Exercício Físico & Autismo – Redução de Estereotipia (Parte 3)

Exercício Físico & Autismo – Redução de Estereotipia (Parte 3)

          Olá, amigxs!

          Com grande satisfação retomo o assunto “Redução de Estereotipia & Exercício Físico”. Primeiramente, quero agradecer pelo carinho das pessoas que têm lido esse blog – o 7º mais acessado no mês de maio dentre os blogs Revide. Obrigado! ;)

          Tenho me surpreendido com a quantidade de atuais alunos, ex-alunos e profissionais altamente qualificados de diversas áreas, muitos da educação e da saúde mas também do direito e da publicidade/marketing, que têm demonstrado interesse por esse assunto. Os comentários e as críticas que tenho recebido às ultimas postagens têm me servido de motivação para avançar com o blog.

           Escrevo hoje a parte 3 deste específico assunto que envolve estereotipia (para saber o que é isso, acesse: https://www.revide.com.br/blog/paulo-chereguini/exercicio-fisico-autismo-reducao-de-estereotipia-p/) e que encerra um conjunto de 4 temas sobre “Exercício Físico e Autismo”, iniciado há 5 semanas (Introdução ao tema: https://www.revide.com.br/blog/paulo-chereguini/exercicio-fisico-autismo-introducao/).

          O texto apresentará as características gerais de atendimento COM exercícios físicos PARA redução de estereotipia, uma perspectiva de atendimento diferente da descrita na parte 2. As informações que serão apresentadas são orientadas mais especificamente para atuação pelo profissional de Educação Física, mas podem contribuir e orientar também a atuação por outros profissionais direta e indiretamente envolvidos com o ensino de pessoas que exibem comportamentos estereotipados. Vamos lá:

   * O objetivo primário é justamente a redução na frequência e/ou intensidade dos comportamentos estereotipados. Assim, o atendimento com exercício físico na perspectiva da Educação Especial se dá quando os todos os profissionais envolvidos neste contexto de ensino e tratamento avaliam que a prioridade deve ser dada à redução dos comportamentos estereotipados, a despeito dos benefícios da prática de exercícios físicos como finalidade em si;

   * Em outras palavras, este tipo de atendimento deve ser SEMPRE priorizado quando que a ocorrência da estereotipia envolver riscos diretos a saúde do praticante (alunx/cliente) ou ainda quando a gravidade destas respostas (frequência ou intensidade da estereotipia) incompatibilizar o ensino de outras habilidades tanto para o praticante quanto para outras pessoas atendidas em ambiente coletivo;
   
   * Exemplos dessas ocasiões são quando a pessoa balança o corpo, os braços ou as mãos com tamanha intensidade que isso restringe a manutenção de contato visual com o profissional atendente. Além disso, se as estereotipias ocorrem em alta intensidade nos mais diversos ambientes e/ou e quase sempre na presença de quaisquer pessoas, então, é provável que a pessoa também apresente comportamentos associados à agressividade ou à autolesão;

   * Adicionalmente, mesmo que a ocorrência da estereotipia não traga riscos à saúde, pode-se planejar esse mesmo tipo de atendimento quando profissionais e familiares julgarem que a redução destes comportamentos possibilita melhoria na qualidade de vida e/ou no desenvolvimento social do praticante;

   * A prática dos exercícios físicos é, então, encarada como uma das ferramentas que possibilitam transferência dos seus ganhos direcionados para uma finalidade maior: a redução da estereotipia;

   * Em termos de pesquisa, a variável dependente é a frequência e/ou intensidade de emissão dos comportamentos estereotipados. A modificação desta ocorrência se dá então, em menor ou maior grau, a partir da manipulação da prática de exercícios físicos – a variável independente.

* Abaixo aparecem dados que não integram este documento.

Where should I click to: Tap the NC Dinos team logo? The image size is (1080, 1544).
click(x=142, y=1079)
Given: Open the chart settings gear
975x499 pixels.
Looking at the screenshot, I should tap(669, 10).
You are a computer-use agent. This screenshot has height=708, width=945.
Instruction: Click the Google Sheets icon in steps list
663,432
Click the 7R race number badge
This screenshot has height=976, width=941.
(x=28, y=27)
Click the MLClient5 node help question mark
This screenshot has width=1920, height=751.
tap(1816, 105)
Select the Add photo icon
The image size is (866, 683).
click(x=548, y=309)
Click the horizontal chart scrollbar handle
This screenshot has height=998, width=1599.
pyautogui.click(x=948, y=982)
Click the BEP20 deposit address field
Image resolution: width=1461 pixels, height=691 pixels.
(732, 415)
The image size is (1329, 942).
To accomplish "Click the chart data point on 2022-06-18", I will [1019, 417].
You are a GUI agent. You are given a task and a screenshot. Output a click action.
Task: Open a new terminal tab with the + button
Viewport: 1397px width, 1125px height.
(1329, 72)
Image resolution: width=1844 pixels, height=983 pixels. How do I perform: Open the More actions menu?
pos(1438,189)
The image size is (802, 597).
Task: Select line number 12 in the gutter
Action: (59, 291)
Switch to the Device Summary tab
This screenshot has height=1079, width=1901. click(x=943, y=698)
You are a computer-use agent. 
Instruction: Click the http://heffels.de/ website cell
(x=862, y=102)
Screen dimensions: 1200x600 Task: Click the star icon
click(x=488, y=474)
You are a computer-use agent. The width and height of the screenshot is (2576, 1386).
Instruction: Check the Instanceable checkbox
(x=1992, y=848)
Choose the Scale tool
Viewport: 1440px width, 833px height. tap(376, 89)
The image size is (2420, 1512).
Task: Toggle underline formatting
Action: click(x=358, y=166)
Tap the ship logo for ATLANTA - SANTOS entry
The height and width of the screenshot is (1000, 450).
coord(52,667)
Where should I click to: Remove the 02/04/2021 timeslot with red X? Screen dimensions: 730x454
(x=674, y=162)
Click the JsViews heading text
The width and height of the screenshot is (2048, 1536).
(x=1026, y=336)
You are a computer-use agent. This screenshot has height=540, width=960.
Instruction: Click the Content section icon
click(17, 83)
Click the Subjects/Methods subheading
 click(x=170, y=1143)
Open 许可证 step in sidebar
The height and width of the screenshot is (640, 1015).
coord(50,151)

          ... mas então, Paulo, o que deve ser feito?

          Para que este tipo de atendimento seja eficaz, é preciso essencialmente compreender a premissa de que estas estereotipias não se caracterizam como rituais sobrenaturais, pecados herdados ou “defeitos de fabricação” imutáveis, ainda que muitas pessoas leigas acreditem fielmente nisso e embora muitos “profissionais” orientem seus atendimentos baseados nestas crenças, infelizmente. Prestem a atenção nisso, amigxs, porque o assunto é sério!

         Por outro lado, deve-se compreender que as estereotipias são COMPORTAMENTOS e que, neste sentido, as suas ocorrências (ou emissões, em termos técnicos) estão submetidas às mesmas leis naturais da aprendizagem humana que QUAISQUER outros comportamentos. Desta forma, tanto os comportamentos relacionados à estereotipia quanto à agressividade, podem ser reduzidos em termos de intensidade, frequência ou outra dimensão desde que compreendida as funções que elas exercem. Por instante, vamos entender “funções” como sinônimo de “causas”, mas interessados no assunto devem procurar se aprofundar mais e para tanto, indico uma leitura obrigatória (Skinner, 1988) no final deste texto.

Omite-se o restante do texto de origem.